4'33" was Cage's favorite work. Written in 1952, it came at the exact mid-point of his 80-year life of discovery and culminated his exploration of indeterminacy, music in which some elements are carefully scripted with others left to chance. [...] 4'33" was inspired by Cage's visit to Harvard's anechoic chamber, designed to eliminate all sound; but instead of promised silence Cage was amazed and delighted to hear the pulsing of his blood and the whistling of his nerves.

Most music is trivialized by attempts to describe it. ("The melody is announced by the flutes...") That's not a problem with 4'33". Here's how one performance went: A tuxedoed performer came on stage, sat at a grand piano, opened the lid, occasionally turned some music pages but otherwise sat as quietly as possible for 4 minutes and 33 seconds, then rose, bowed and left. And that was it.

Peter Gutmann: The Sounds of Silence


Finally, the program came on and it didn't disappoint despite having failed to impress us in the first half. This is, I think, because the major emotional theme emerged into clarity, a search for origins and identity. The hero, played by actor Richard Roxburgh, is an investigator into dark and ancient mysteries (an unsolved murder dating back almost 30 years). He is vulnerable, fragile, hurt by life's violence, and in need of his psychologist. However, he moves on, step by step, achieving a satisfying result in his investigation.

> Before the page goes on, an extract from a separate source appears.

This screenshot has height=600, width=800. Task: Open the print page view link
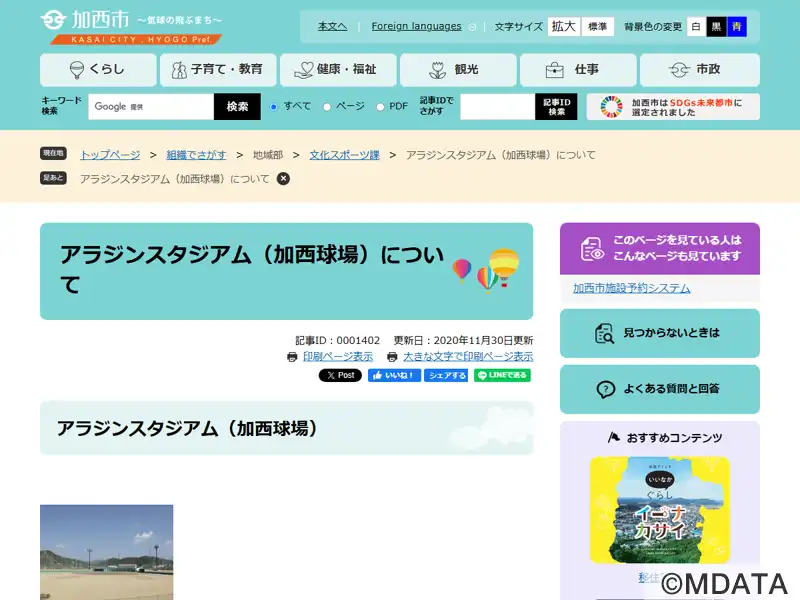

During the night, I dreamt of this actor/hero. He was to carry out an investigation for me but was notifying me, in a memo, of a change of address. I was puzzled because the place for the new address was blank. Just then, he arrived and I looked up, meaning to ask about this. However, he leaned forward and placed his face before me, close, and we kissed. It was very very sweet, that kiss. It is that first fateful kiss that signals that an important intimacy is unfolding.

I've noticed today's quatrain on the list quite often and knew it was the one for today. This verse distinguishes between what cannot and what can be reached or touched or kissed: the aspect of the whole that is transcendent and the aspect that is immanent. Some might call the first God and the second Life. If the second is also understood as God's presence, as the Shekhinah, then there is a deep identity of these two apparent opposites. I can't put my finger on why this is so, but I get a very strong sense in this Rumi quatrain that Rumi is expressing a deep love of life and a reverence for the earth, the daily ground we walk on. What is high and what is low are essentially just The One. (This is a mystic's insight and runs counter to orthodox Islamic teaching in which the earth is God's separate creation, not His dwelling place.)

It simply would not do to write of God's immanence without quoting that other most famous four-line verse excerpt:

To see a World in a grain of sand,
And a Heaven in a wild flower,
Hold Infinity in the palm of your hand,
And Eternity in an hour

William Blake: Auguries of Innocence

 

2 Comments:

At Tuesday, 11 April, 2006, Blogger Bob Hoeppner said...

I must admit I always found the Cage piece of silence to be pretentious, but congratulations on your dream!

 
At Tuesday, 11 April, 2006, Blogger Arizona said...

Thanks! I guess the Cage piece is a once off but some credit to him for being the one.